→ **WORK TO BE COMPLETED**: Begin the copy at the line containing "Open the MongoDB menu" in the data below and end it at the line containing "This screenshot has height=639, width=1005.", keeping each line exact and leaving out pictures.

(Records drawn from a dataset)
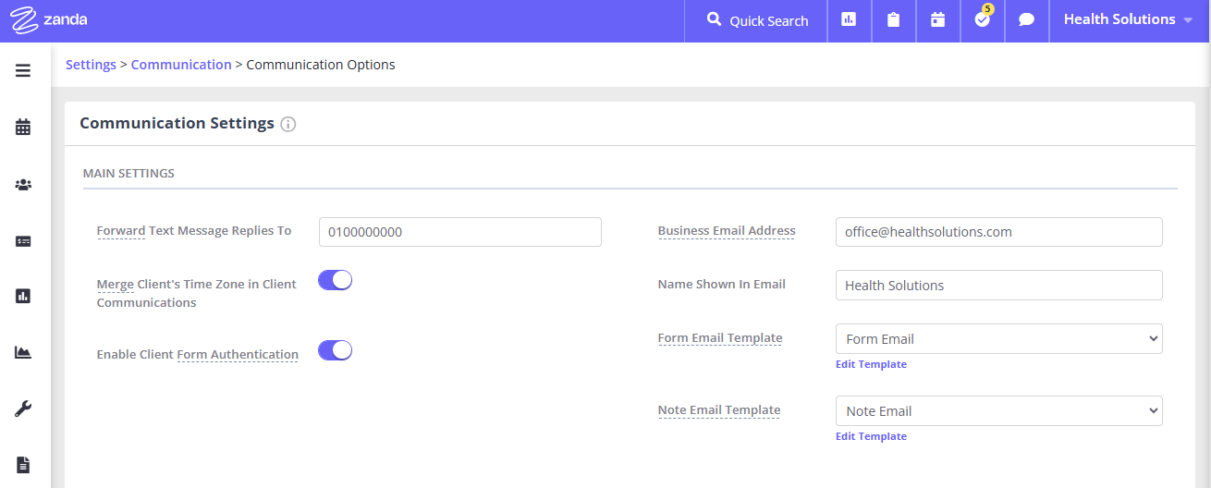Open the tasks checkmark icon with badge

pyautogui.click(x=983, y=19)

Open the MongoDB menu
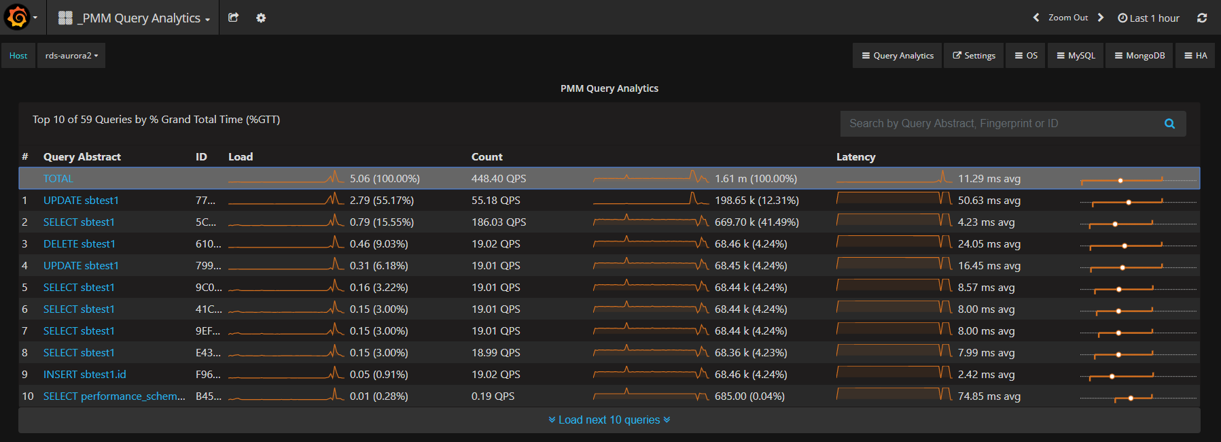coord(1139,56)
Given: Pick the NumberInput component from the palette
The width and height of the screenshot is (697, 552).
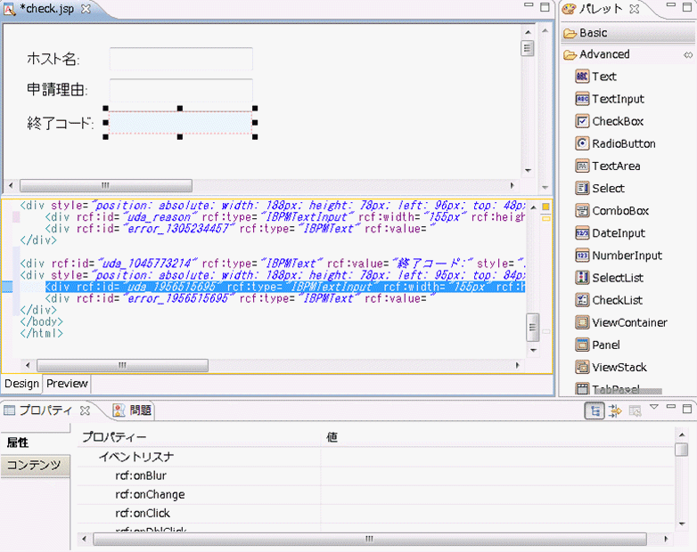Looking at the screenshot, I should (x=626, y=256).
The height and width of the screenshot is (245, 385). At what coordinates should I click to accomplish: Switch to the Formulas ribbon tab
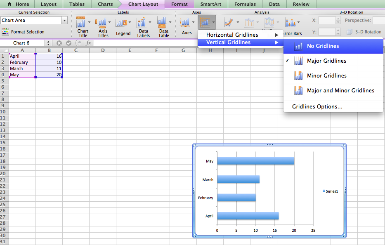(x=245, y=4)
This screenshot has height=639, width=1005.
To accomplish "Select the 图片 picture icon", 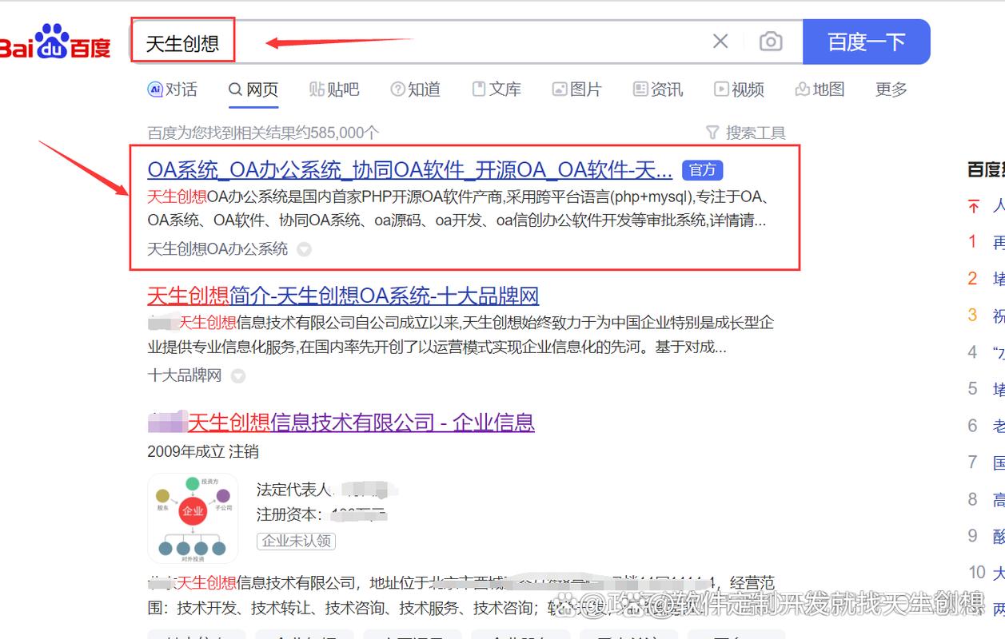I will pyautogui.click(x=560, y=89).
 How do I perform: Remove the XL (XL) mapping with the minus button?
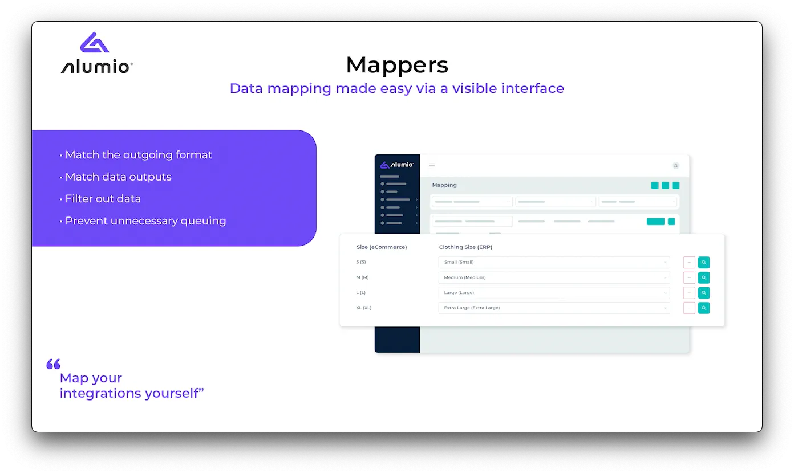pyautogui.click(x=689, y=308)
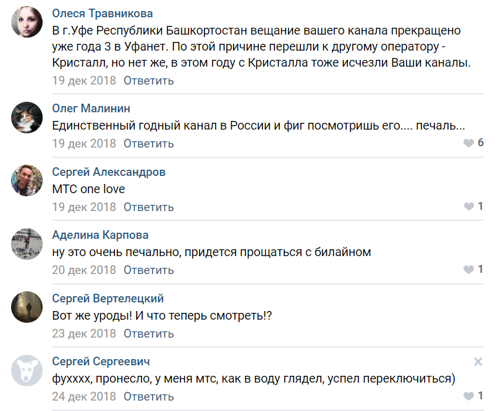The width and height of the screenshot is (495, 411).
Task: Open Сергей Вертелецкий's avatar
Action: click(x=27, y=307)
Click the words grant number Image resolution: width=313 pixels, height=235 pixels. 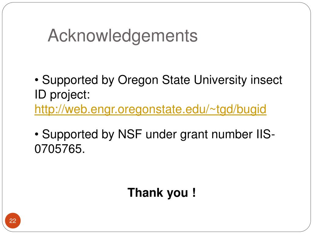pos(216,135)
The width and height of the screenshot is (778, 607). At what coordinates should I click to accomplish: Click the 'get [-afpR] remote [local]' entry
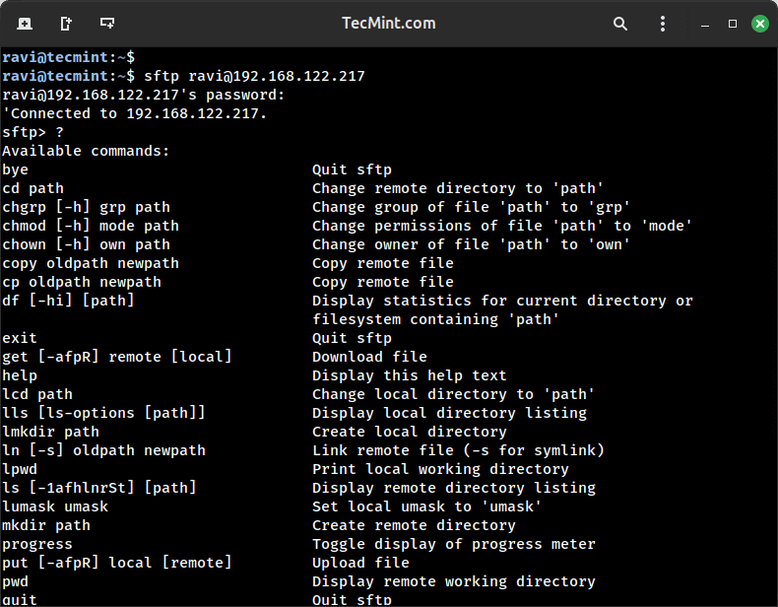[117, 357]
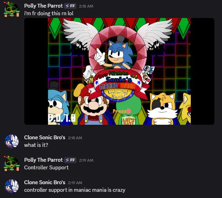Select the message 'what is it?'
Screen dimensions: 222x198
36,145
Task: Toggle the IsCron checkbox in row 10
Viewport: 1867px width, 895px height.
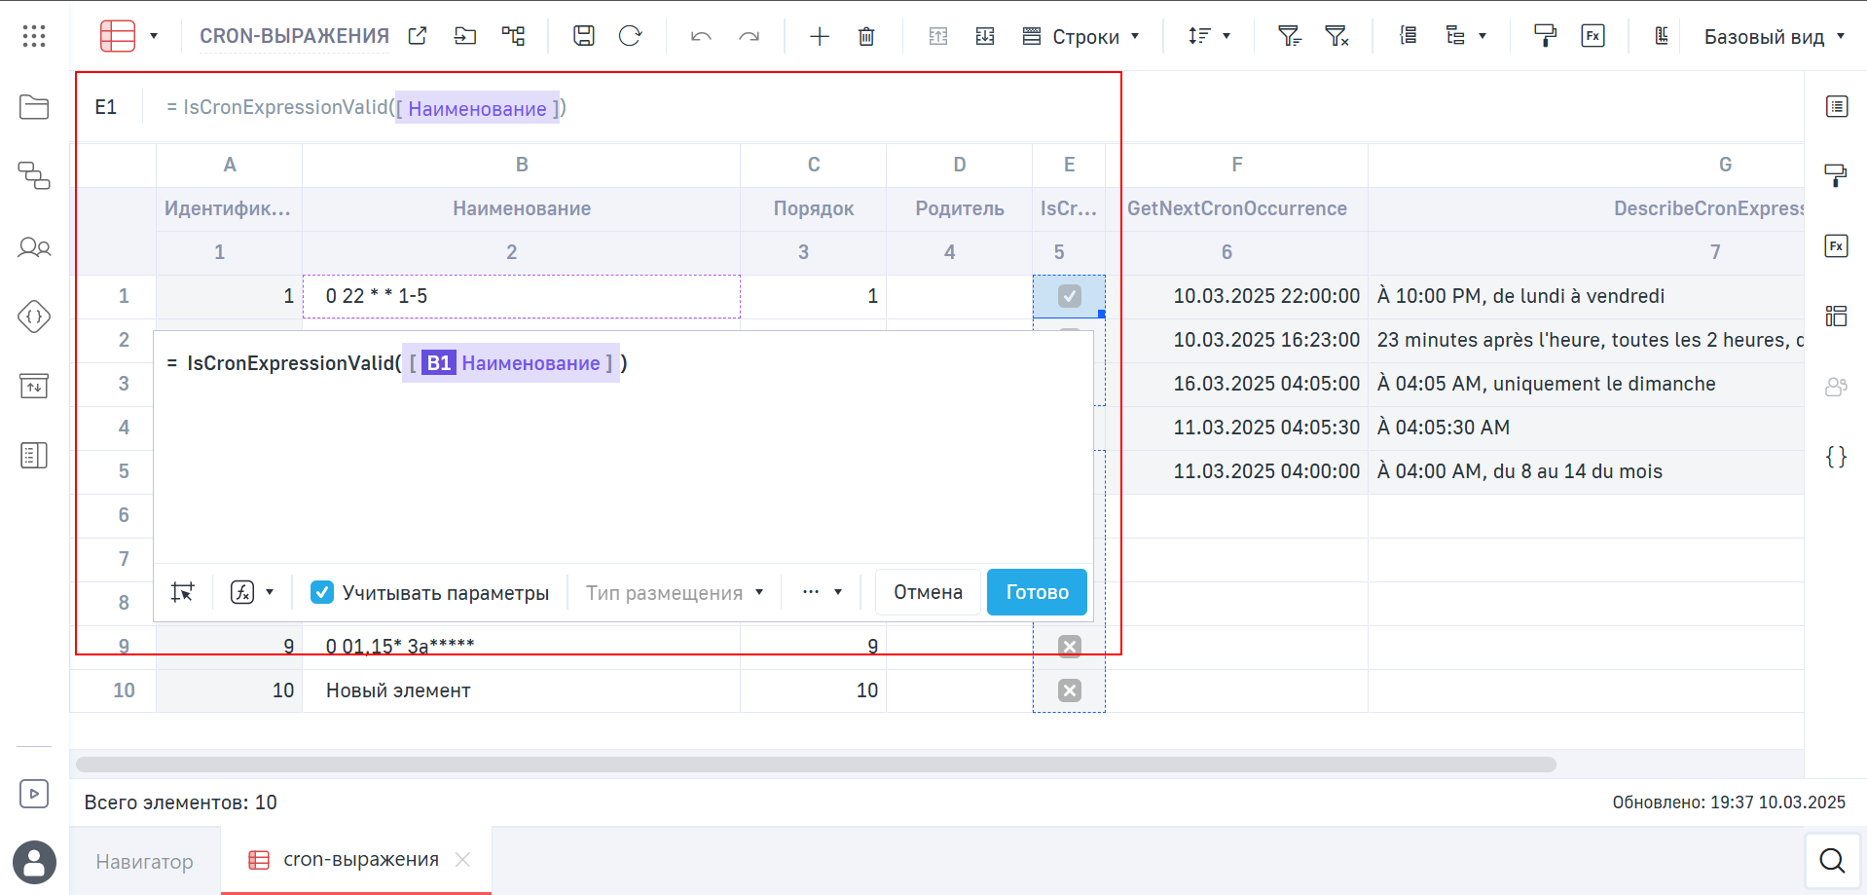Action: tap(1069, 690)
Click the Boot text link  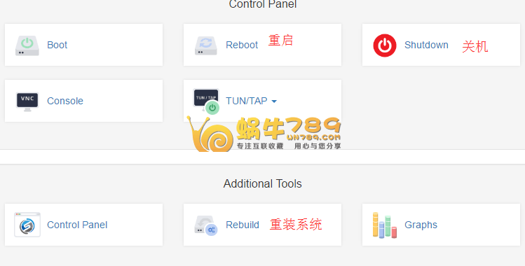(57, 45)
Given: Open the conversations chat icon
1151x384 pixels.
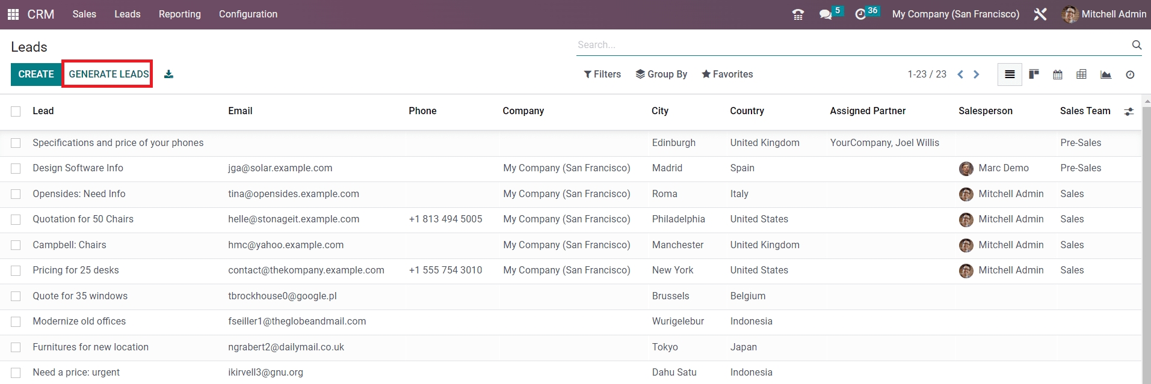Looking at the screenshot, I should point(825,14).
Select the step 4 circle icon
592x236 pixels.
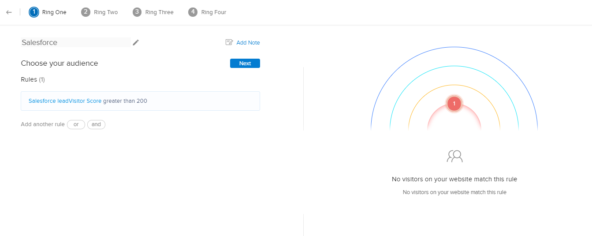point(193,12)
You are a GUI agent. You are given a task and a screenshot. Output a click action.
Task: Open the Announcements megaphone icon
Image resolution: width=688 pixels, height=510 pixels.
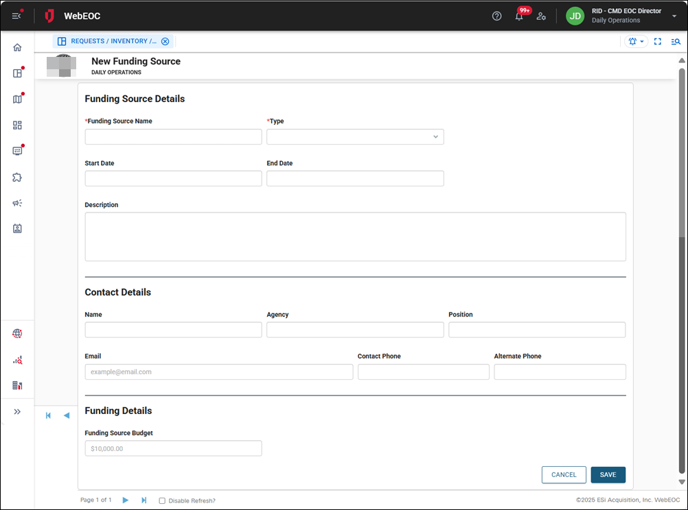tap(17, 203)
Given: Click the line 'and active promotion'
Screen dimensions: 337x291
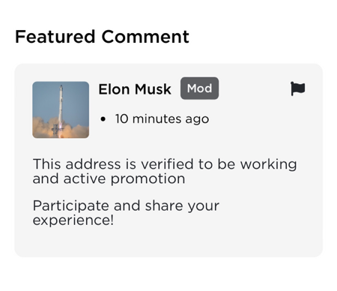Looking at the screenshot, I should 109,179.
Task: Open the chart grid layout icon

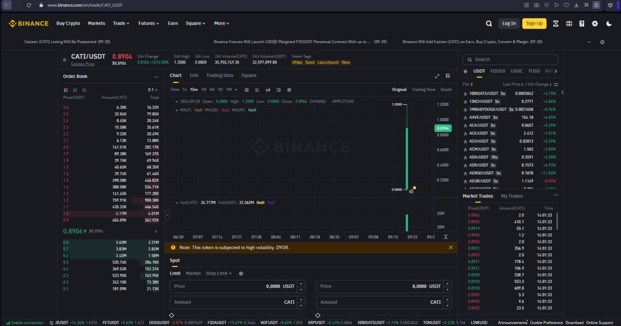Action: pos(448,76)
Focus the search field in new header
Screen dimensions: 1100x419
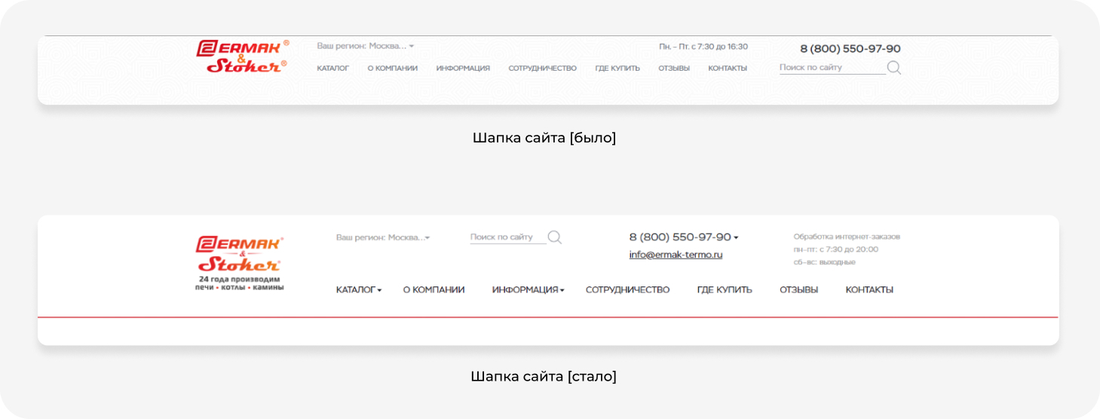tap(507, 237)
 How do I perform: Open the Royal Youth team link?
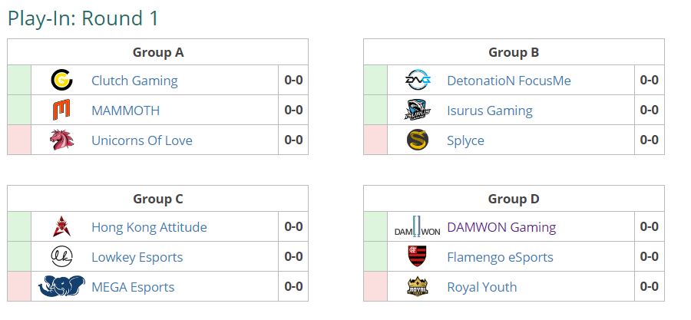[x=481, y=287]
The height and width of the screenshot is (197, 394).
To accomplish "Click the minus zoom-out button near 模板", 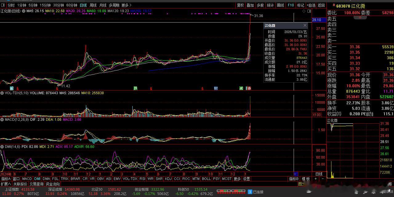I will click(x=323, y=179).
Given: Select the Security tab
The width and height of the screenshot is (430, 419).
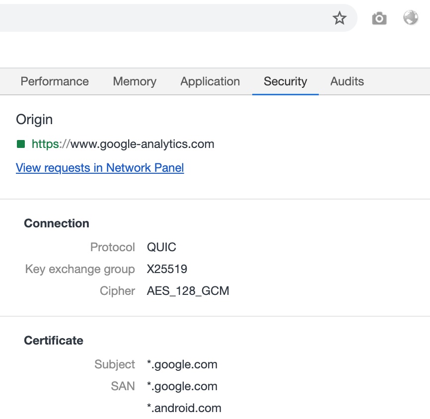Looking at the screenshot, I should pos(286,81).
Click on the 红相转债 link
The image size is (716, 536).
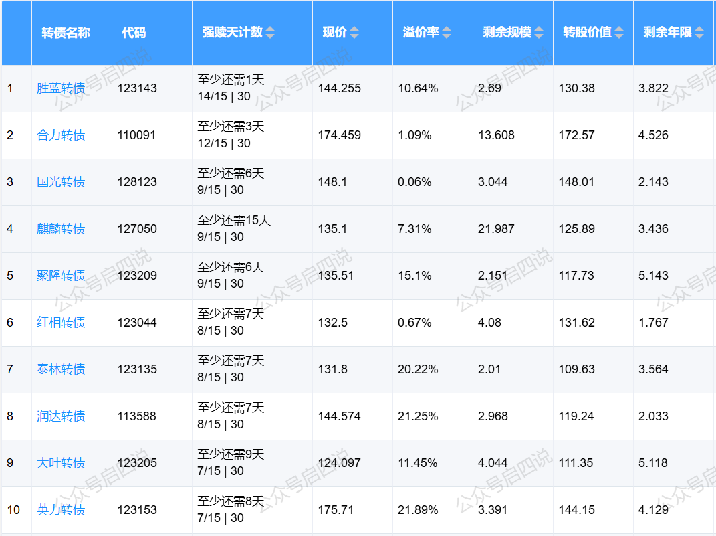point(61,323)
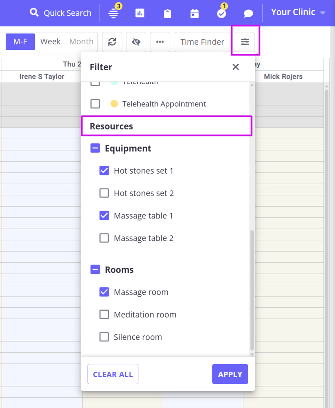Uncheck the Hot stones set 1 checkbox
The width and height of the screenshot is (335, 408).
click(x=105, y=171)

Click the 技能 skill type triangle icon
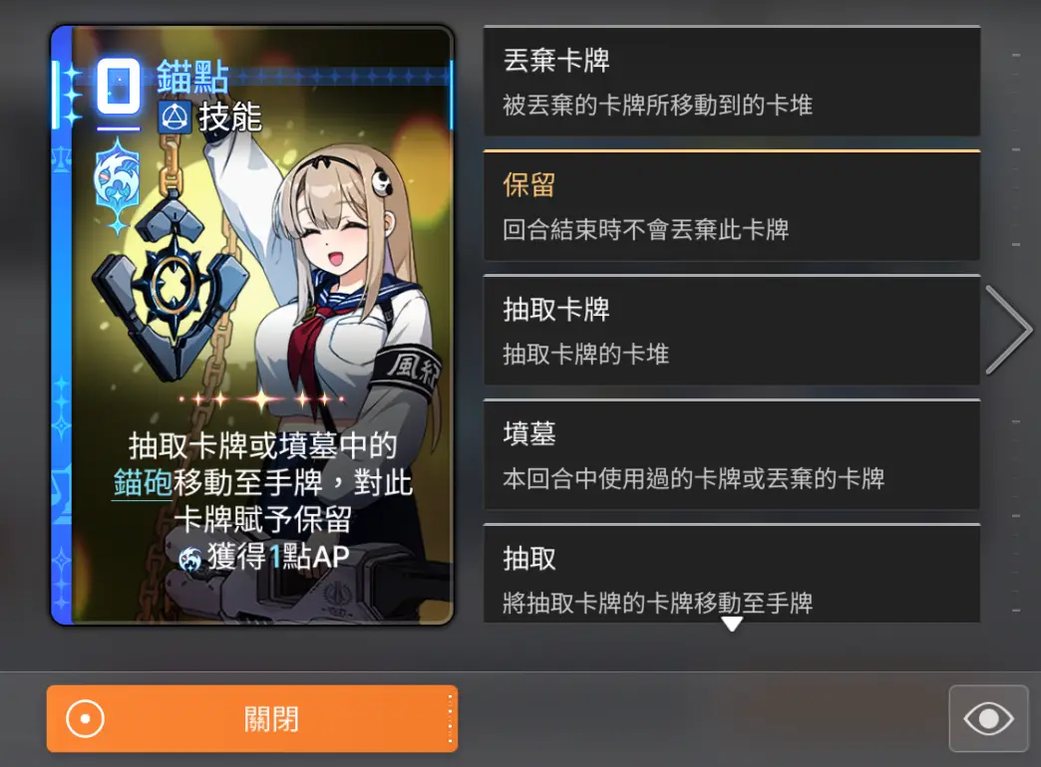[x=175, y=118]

→ **TASK RESULT**:
Open the MongoDB menu
coord(1139,56)
Given: Pick the NumberInput component from the palette
The width and height of the screenshot is (697, 552).
Looking at the screenshot, I should (x=626, y=256).
The height and width of the screenshot is (245, 385). At what coordinates should I click to accomplish: Switch to the Formulas ribbon tab
(x=245, y=4)
This screenshot has height=639, width=1005.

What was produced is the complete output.